Осмотрелся, пока пересекал по диагонали эту трапецию, а уже стемнело, иноземный турист рассосался, местный – предельно замедлился, так как в венецианской темноте ловить точно нечего.
Только пластмассовые вертолетики у проходов в «мерчерию» продолжают чиркать граненый воздух. Только хозяева этих вертолетиков призывно кричат и вращают глазами в поисках клиентуры. Хотя, если задуматься хорошенько, кому нужны эти игрушки именно здесь, на Сан-Марко?
8
Но белки продавцов сияют во мгле, отнюдь не путеводные звезды
Вышедший из пиццерии отечественный средний класс возжелал развлечений, но на опустелой площади наткнулся лишь на торгующих вертолетиками. Обрадовался.
From Russia with love
Примерно так десантники в день ВДВ гоняют по ЦПКиО случайно подвернувшихся им кавказцев. Примерно так хищник, живущий в зоопарке, слизывает протянутую ему сквозь прутья клетки еду. Чтобы сердце охолонуло, затопленное потенциальной опасностью, и в пятки ушло от всевозможных последствий.

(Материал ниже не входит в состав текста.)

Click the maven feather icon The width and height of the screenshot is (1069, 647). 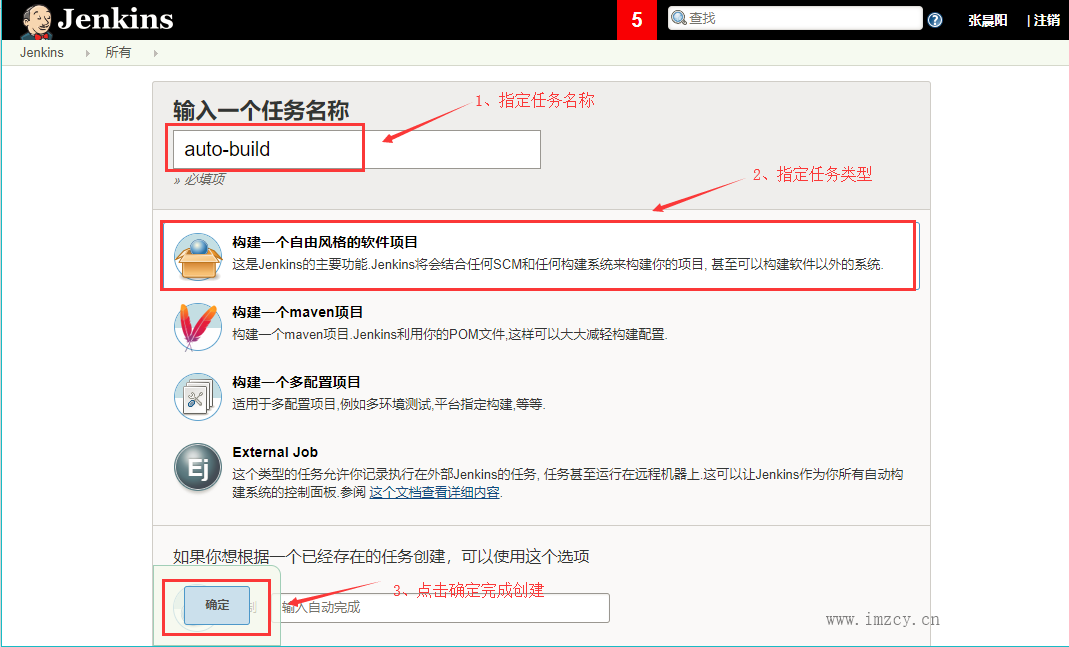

Наши такое отлично умеют. Формально оставаясь в рамках предложенных правил («ваш товар – наш купец»), целенаправленно канализировать агрессию под видом разговора с пристрастием: «А ты товар-то покажи, покажи, чурка железная. А если хочешь, чтобы купил, то научи. А почему тогда у тебя он летает, а у меня нет? Россию не любишь? Крым отобрать хошь?»

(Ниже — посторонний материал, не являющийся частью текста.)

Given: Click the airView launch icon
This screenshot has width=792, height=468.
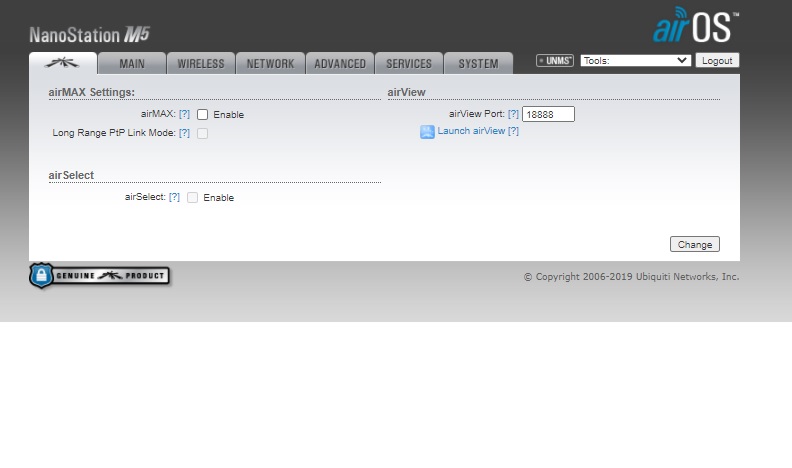Looking at the screenshot, I should (x=427, y=132).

Ну и так далее. «Словно в опустевшем помещении стали слышны наши голоса». Точно площадь Сан-Марко накрыта куполом, отфутболивающим резиновые мячики богомерзких звуков, соревнующихся с вертолетиками в прыткости и гулкости. Разговор с разбитым зеркалом. Потерянные на жестоковыйной чужбине. Затерянные в открытом космосе. Затертые в полярных льдах. Хомо жлобикус.
Конечно, это было гораздо круче, чем queer на брусчатке. Диалог цивилизаций. Народная дипломатия. Шел мимо, жалел бедолаг с игрушками, не понимающих контекста и чего от них хотят. Привыкших к благам цивилизации, понимаешь. К китайцам, японцам и прочим шведам.
Тогда еще подумал мимоходом, что очень жаль: никто же не видит, как это несоответствие культур гомерически смешно. Натуральная комедия дель арте. А если и видит, не поймет, до конца не прочувствует. Не оценит. Очень уж мы горазды возводить локальный контекст такой непреодолимой силы, что никакого железного занавеса не требуется. Давно заметил аналогичное: в наших городах мемориальные доски читаются в разы хуже венецианских. Дело не в стертых шрифтах, как и не в том, что слишком уж высоко висят. Вот в Париж заедешь, и там любая такая доска – вполне узнаваемое, лично тебе важное имя, «оставившее след в мировой культуре», даже если это ученица Родена или член композиторской шестерки. А кому нужны наши Блюхеры и Громыки?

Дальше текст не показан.